Kentucky Route 205 (KY 205) is a  state highway in the U.S. state of Kentucky. The highway connects mostly rural areas of Breathitt, Wolfe, and Morgan counties with Jackson, Vancleve, and Helechawa.

Route description

Breathitt County
KY 205 begins at an intersection with KY 30 in Jackson, within Breathitt County. The highway parallels the North Fork Kentucky River. It travels to the north-northwest, leaves Jackson, crosses over Shacks Branch, and intersects the southern terminus of KY 3193. It curves to the east-northeast, leaving the river. Then, it curves to the northeast and intersects KY 15. The two highway travel concurrently to the northwest, rejoining the river along the way. When they split, KY 205 travels to the southwest and curves to the west-northwest and travels through Fivemile. The highway curves to the north and intersects the northern terminus of KY 3193. It crosses over Frozen Boone Fork immediately before an intersection with the northern terminus of KY 541 (Mt. Carmel Road). KY 205 heads to the northeast, paralleling the fork, and has an interchange with KY 15/KY 1812. Here, KY 205 and KY 1812 begin a concurrency. They cross over Little Frozen Creek, travel through Wilhurst, and cross Boone Fork before they split. KY 205 heads to the northeast and crosses over the fork. It then crosses over the fork two more times and travels through Simpson. The highway curve to the northeast and enters Wolfe County.

= = = =

# Task a
Decide whether each statement agrees with the Kentucky Route 205 text, answering yes or no and quoting the deciding words: (i) KY 205 starts at an intersection with KY 30 in Jackson. (ii) KY 205 crosses Frozen Boone Fork right after its intersection with KY 541. (iii) KY 205 passes through Simpson.

# Extracted entries
= = = =

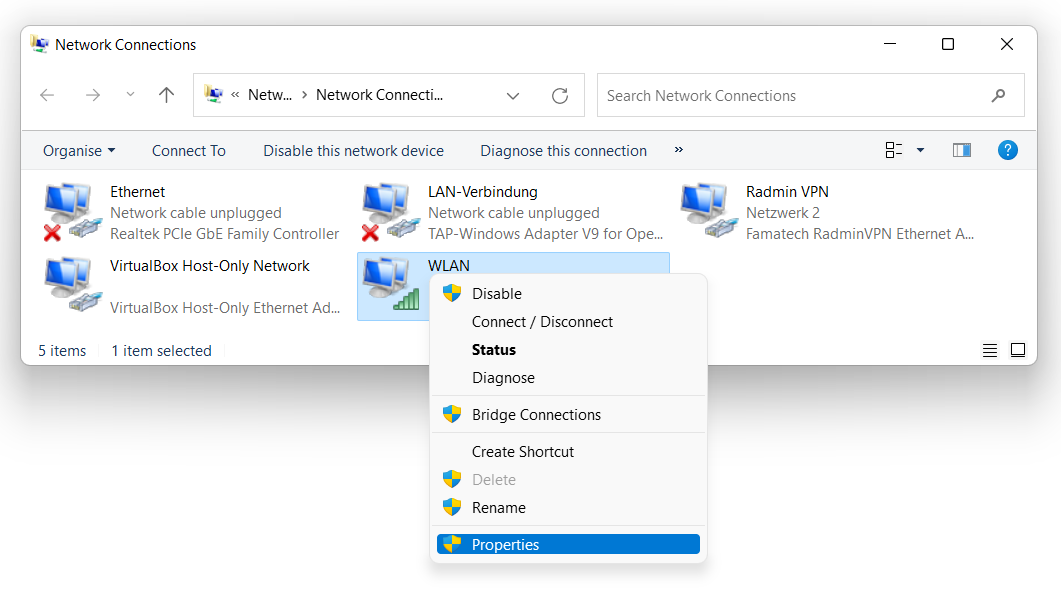Open the change view options dropdown arrow
Image resolution: width=1061 pixels, height=608 pixels.
920,150
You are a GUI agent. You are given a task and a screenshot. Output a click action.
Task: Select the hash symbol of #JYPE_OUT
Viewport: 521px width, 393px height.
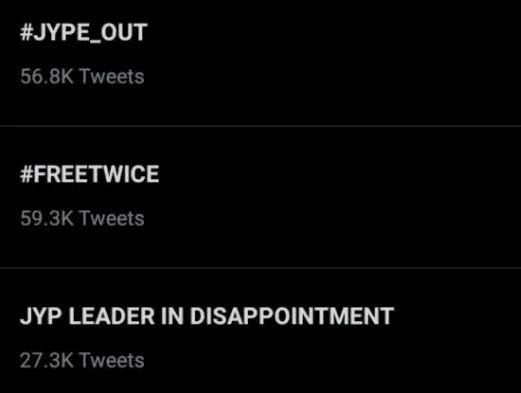point(27,32)
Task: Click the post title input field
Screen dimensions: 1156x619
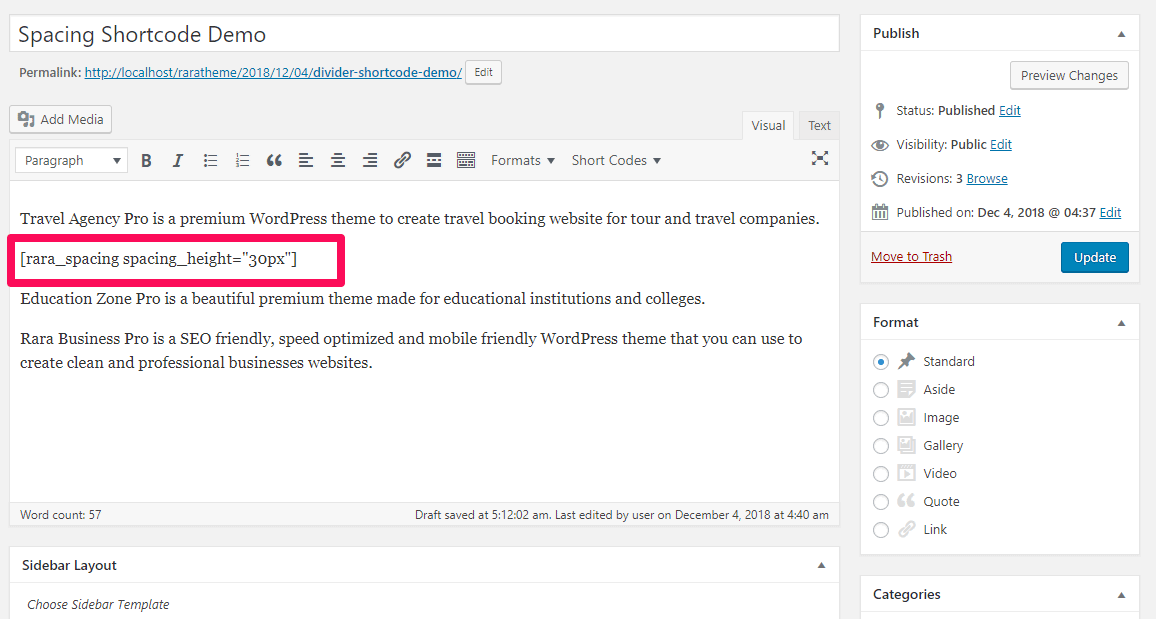Action: coord(424,35)
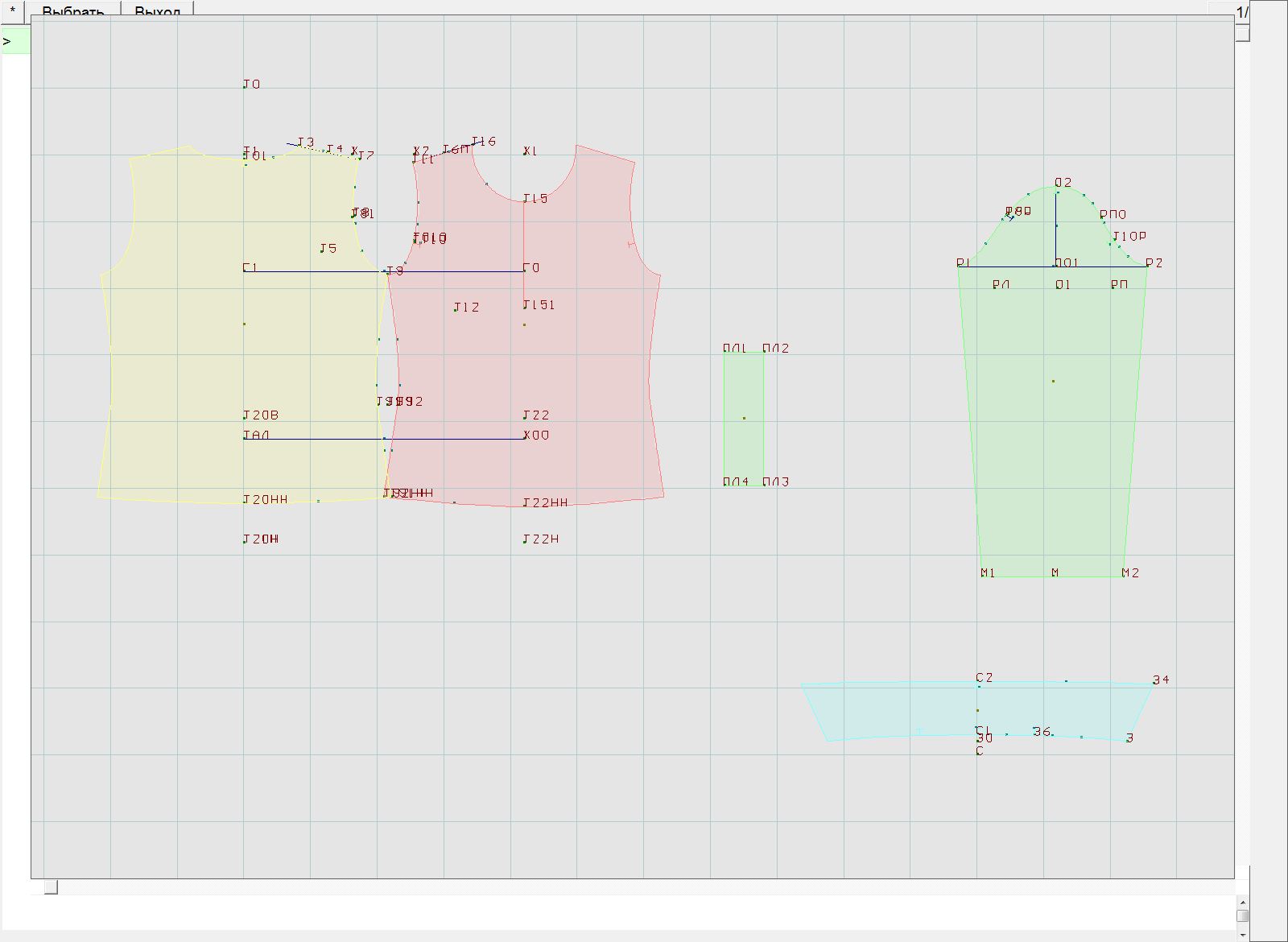
Task: Click the vertical scrollbar thumb at top right
Action: pyautogui.click(x=1243, y=34)
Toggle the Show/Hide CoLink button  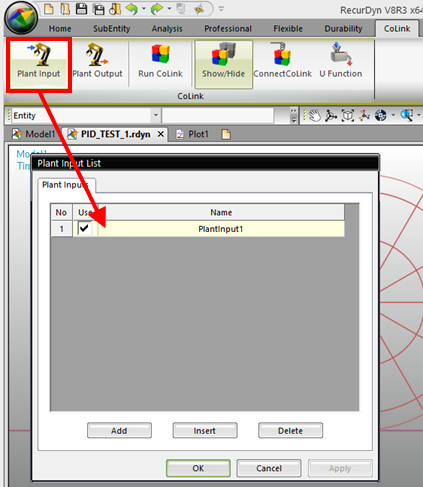(x=224, y=64)
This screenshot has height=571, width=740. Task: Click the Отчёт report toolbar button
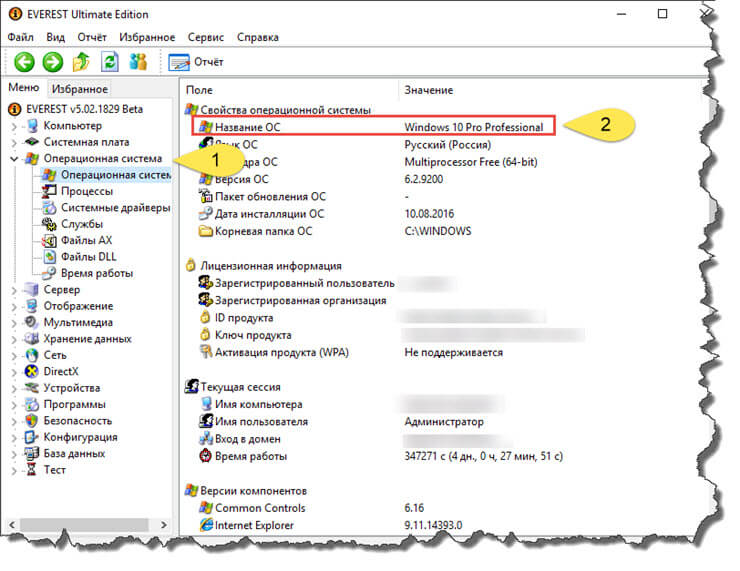coord(197,62)
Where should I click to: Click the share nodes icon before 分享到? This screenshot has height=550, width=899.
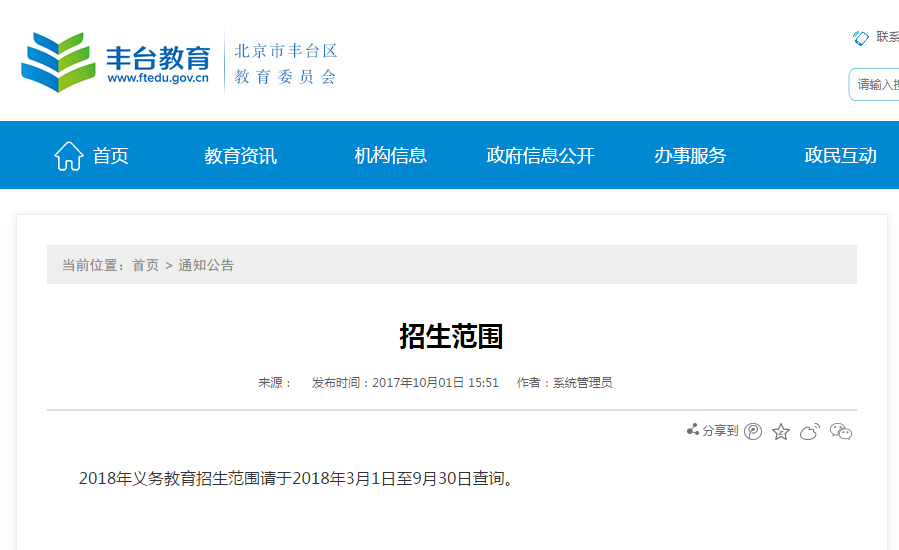[x=692, y=430]
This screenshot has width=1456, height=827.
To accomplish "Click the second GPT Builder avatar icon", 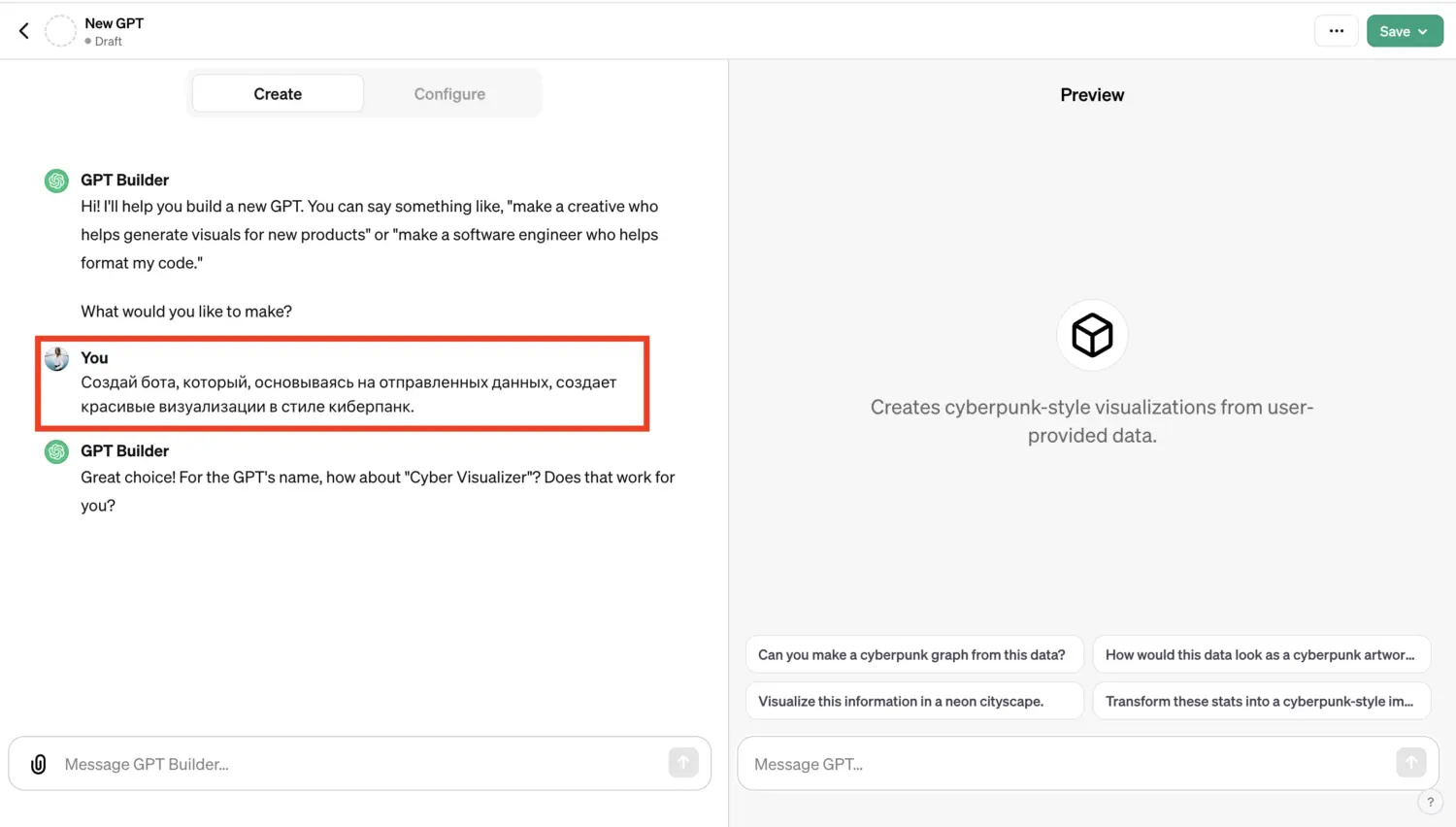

= = = =

# Task b
Please extract every line of the records that contains the word "height".

# Correct result a
(i) Yes: "KY 205 begins at an intersection with KY 30 in Jackson"
(ii) No: "It crosses over Frozen Boone Fork immediately before an intersection with the northern terminus of KY 541"
(iii) Yes: "It then crosses over the fork two more times and travels through Simpson."

# Correct result b
Image resolution: width=1061 pixels, height=608 pixels.
Viewport: 521px width, 393px height.
This screenshot has height=571, width=740. Task: Click the Отчёт report toolbar button
Where should I click to: Click the share nodes icon before 分享到? This screenshot has height=550, width=899.
This screenshot has width=1456, height=827.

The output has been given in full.